● **GIVEN DATA**:
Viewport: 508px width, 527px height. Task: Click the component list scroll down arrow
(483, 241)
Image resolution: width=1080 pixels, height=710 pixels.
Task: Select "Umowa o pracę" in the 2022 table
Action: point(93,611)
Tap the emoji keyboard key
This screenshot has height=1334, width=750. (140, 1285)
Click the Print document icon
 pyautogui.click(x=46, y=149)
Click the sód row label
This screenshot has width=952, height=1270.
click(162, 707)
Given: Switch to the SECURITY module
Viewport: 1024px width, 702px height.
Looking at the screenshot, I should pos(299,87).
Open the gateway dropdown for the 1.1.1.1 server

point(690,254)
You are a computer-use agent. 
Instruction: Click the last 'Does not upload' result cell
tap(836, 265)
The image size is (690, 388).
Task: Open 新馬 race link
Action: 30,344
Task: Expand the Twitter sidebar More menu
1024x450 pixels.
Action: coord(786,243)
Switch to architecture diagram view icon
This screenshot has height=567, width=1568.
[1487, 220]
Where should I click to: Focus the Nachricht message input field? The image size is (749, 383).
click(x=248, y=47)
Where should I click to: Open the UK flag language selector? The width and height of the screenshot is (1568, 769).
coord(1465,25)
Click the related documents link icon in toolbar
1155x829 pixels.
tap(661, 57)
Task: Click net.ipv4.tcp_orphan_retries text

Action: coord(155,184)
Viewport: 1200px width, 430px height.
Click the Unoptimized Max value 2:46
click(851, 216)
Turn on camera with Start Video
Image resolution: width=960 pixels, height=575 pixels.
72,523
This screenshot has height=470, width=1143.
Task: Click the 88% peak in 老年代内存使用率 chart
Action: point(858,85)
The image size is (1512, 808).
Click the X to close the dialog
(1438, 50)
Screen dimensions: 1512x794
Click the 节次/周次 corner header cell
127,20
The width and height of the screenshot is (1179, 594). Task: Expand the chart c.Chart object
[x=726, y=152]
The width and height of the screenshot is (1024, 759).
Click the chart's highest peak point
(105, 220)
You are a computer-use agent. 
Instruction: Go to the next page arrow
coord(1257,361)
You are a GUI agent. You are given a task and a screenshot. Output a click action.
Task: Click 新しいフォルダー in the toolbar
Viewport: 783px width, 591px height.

● **EXERCISE DIRECTIONS**: Output the entries above exactly, please, with nothing dropped.

● **REPLY**:
Viewport: 508px width, 527px height. Task: Click the component list scroll down arrow
(483, 241)
Image resolution: width=1080 pixels, height=710 pixels.
Task: Select "Umowa o pracę" in the 2022 table
Action: point(93,611)
Tap the emoji keyboard key
This screenshot has height=1334, width=750. (140, 1285)
Click the Print document icon
 pyautogui.click(x=46, y=149)
Click the sód row label
This screenshot has width=952, height=1270.
click(162, 707)
Given: Switch to the SECURITY module
Viewport: 1024px width, 702px height.
Looking at the screenshot, I should pos(299,87).
Open the gateway dropdown for the 1.1.1.1 server

point(690,254)
You are a computer-use agent. 
Instruction: Click the last 'Does not upload' result cell
tap(836, 265)
The image size is (690, 388).
Task: Open 新馬 race link
Action: 30,344
Task: Expand the Twitter sidebar More menu
1024x450 pixels.
Action: coord(786,243)
Switch to architecture diagram view icon
This screenshot has height=567, width=1568.
[1487, 220]
Where should I click to: Focus the Nachricht message input field? The image size is (749, 383).
click(x=248, y=47)
Where should I click to: Open the UK flag language selector? The width and height of the screenshot is (1568, 769).
coord(1465,25)
Click the related documents link icon in toolbar
1155x829 pixels.
tap(661, 57)
Task: Click net.ipv4.tcp_orphan_retries text

Action: coord(155,184)
Viewport: 1200px width, 430px height.
Click the Unoptimized Max value 2:46
click(851, 216)
Turn on camera with Start Video
Image resolution: width=960 pixels, height=575 pixels.
72,523
This screenshot has height=470, width=1143.
Task: Click the 88% peak in 老年代内存使用率 chart
Action: point(858,85)
The image size is (1512, 808).
Click the X to close the dialog
(1438, 50)
Screen dimensions: 1512x794
Click the 节次/周次 corner header cell
127,20
The width and height of the screenshot is (1179, 594). Task: Expand the chart c.Chart object
[x=726, y=152]
The width and height of the screenshot is (1024, 759).
Click the chart's highest peak point
(105, 220)
You are a computer-use agent. 
Instruction: Go to the next page arrow
coord(1257,361)
You are a GUI agent. You are given a task and a screenshot. Output a click action.
Task: Click 新しいフォルダー in the toolbar
Viewport: 783px width, 591px height.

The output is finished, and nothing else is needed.